◆ **WHAT NEEDS TO BE DONE**
Write out again only the lines that run from the start of the entries to the line containing "Dark-sky compliant outdoor", both included.

◆ **RECORDS SUPPLIED**
--- START ---

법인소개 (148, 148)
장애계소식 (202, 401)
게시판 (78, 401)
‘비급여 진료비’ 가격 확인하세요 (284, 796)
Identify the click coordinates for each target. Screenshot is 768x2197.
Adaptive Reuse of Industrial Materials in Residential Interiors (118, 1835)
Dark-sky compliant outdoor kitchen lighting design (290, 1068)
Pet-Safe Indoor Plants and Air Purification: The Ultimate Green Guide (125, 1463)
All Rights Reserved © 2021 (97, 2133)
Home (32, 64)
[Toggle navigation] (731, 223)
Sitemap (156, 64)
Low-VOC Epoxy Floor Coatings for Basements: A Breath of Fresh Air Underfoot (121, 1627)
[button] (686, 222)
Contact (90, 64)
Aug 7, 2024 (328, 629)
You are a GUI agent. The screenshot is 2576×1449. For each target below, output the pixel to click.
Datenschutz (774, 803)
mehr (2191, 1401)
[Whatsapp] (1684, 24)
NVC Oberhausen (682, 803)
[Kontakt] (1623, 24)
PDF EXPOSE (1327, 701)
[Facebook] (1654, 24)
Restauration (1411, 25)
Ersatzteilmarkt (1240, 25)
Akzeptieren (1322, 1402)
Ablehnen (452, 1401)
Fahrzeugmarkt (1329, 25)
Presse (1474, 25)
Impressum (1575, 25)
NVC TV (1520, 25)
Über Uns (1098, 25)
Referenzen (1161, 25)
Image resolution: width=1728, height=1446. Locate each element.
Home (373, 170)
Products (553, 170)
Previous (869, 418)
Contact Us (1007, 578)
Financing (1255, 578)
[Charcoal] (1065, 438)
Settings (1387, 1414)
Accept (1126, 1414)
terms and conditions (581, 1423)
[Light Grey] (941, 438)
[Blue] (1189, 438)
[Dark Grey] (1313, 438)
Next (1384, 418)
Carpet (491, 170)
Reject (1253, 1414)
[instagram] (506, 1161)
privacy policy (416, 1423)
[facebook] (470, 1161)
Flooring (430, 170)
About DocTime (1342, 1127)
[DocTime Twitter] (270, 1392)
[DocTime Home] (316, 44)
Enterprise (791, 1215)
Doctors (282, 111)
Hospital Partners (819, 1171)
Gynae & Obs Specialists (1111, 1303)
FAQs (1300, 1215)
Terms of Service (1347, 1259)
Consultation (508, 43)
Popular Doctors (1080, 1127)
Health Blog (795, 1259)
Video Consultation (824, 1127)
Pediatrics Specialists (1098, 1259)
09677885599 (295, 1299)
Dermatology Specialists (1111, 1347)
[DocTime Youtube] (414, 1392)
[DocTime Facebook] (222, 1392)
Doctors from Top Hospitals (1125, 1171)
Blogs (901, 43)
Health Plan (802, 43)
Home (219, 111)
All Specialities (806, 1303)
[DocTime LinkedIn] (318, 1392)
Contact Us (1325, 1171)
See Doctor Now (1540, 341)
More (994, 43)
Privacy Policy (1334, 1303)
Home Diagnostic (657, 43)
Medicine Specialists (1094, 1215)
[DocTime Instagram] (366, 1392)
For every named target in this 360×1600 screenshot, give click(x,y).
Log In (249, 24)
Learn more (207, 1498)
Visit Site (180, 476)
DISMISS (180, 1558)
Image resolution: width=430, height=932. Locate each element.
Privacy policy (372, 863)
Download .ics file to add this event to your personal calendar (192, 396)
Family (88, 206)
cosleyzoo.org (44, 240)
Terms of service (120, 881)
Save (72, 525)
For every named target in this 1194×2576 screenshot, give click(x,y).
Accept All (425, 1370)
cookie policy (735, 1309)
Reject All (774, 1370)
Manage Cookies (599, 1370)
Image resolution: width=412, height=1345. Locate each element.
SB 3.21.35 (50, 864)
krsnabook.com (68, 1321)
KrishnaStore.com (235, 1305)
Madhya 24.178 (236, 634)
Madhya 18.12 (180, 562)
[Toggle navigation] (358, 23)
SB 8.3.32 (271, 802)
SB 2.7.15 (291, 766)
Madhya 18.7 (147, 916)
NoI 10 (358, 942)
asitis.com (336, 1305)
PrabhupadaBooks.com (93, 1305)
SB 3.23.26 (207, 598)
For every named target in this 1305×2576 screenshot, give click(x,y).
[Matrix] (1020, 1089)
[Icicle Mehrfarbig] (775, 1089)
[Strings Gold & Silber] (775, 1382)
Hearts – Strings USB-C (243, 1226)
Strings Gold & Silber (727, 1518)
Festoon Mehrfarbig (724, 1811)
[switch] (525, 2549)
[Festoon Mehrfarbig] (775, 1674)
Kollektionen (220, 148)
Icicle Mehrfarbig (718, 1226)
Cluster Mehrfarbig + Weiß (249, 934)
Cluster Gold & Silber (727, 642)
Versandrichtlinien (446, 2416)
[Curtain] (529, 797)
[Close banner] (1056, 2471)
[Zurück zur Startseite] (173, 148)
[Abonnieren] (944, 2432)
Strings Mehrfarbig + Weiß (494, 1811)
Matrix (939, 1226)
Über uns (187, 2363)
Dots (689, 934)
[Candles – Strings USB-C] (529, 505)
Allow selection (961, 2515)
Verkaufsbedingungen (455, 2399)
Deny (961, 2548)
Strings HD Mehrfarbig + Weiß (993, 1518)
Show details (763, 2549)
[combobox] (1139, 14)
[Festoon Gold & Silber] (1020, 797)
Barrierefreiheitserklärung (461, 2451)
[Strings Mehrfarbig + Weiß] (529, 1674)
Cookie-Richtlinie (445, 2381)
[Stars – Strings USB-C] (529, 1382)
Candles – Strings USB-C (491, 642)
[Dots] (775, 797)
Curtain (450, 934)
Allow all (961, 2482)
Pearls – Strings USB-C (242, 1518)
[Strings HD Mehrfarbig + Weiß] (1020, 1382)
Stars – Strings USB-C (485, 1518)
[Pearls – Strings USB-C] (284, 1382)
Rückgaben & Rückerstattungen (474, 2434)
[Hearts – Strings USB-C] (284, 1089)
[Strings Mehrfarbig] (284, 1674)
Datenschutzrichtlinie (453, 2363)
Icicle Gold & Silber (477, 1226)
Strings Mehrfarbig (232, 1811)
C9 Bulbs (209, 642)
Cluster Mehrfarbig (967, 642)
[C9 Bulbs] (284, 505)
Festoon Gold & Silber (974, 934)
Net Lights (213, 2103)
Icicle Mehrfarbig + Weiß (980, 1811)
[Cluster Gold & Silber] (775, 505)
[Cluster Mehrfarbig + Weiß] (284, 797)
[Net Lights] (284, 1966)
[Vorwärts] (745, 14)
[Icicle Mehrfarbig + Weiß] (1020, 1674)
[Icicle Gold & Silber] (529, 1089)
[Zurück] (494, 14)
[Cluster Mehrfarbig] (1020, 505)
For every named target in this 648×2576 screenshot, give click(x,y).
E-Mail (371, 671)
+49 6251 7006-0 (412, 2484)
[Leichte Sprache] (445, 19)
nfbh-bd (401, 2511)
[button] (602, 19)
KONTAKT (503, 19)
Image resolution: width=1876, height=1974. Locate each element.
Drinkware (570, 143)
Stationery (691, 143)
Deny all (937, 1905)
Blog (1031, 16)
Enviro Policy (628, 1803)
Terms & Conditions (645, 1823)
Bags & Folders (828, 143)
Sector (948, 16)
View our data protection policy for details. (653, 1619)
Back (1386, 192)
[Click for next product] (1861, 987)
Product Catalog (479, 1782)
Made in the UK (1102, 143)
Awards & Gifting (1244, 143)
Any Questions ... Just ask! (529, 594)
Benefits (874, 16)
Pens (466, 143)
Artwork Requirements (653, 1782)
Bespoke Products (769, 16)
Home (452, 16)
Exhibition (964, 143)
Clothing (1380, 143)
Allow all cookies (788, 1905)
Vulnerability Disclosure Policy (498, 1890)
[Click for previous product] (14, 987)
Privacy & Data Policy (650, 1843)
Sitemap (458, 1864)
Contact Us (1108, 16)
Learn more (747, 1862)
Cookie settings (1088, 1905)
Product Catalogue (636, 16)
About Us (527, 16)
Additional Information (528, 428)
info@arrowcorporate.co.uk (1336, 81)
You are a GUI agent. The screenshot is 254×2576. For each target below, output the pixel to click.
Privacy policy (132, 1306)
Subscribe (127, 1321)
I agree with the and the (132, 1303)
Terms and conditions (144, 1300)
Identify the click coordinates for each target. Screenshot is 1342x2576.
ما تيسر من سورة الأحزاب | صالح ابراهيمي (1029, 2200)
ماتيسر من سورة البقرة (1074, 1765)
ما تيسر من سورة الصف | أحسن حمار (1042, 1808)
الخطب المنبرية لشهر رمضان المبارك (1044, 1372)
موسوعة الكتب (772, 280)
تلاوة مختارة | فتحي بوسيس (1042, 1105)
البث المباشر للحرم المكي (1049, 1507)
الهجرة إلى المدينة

--- END ---

◆ **RESPONSE TO THE EXERCISE**
법인소개 (148, 148)
장애계소식 (202, 401)
게시판 (78, 401)
‘비급여 진료비’ 가격 확인하세요 (284, 796)
Identify the click coordinates for each target. Screenshot is 768x2197.
Adaptive Reuse of Industrial Materials in Residential Interiors (118, 1835)
Dark-sky compliant outdoor kitchen lighting design (290, 1068)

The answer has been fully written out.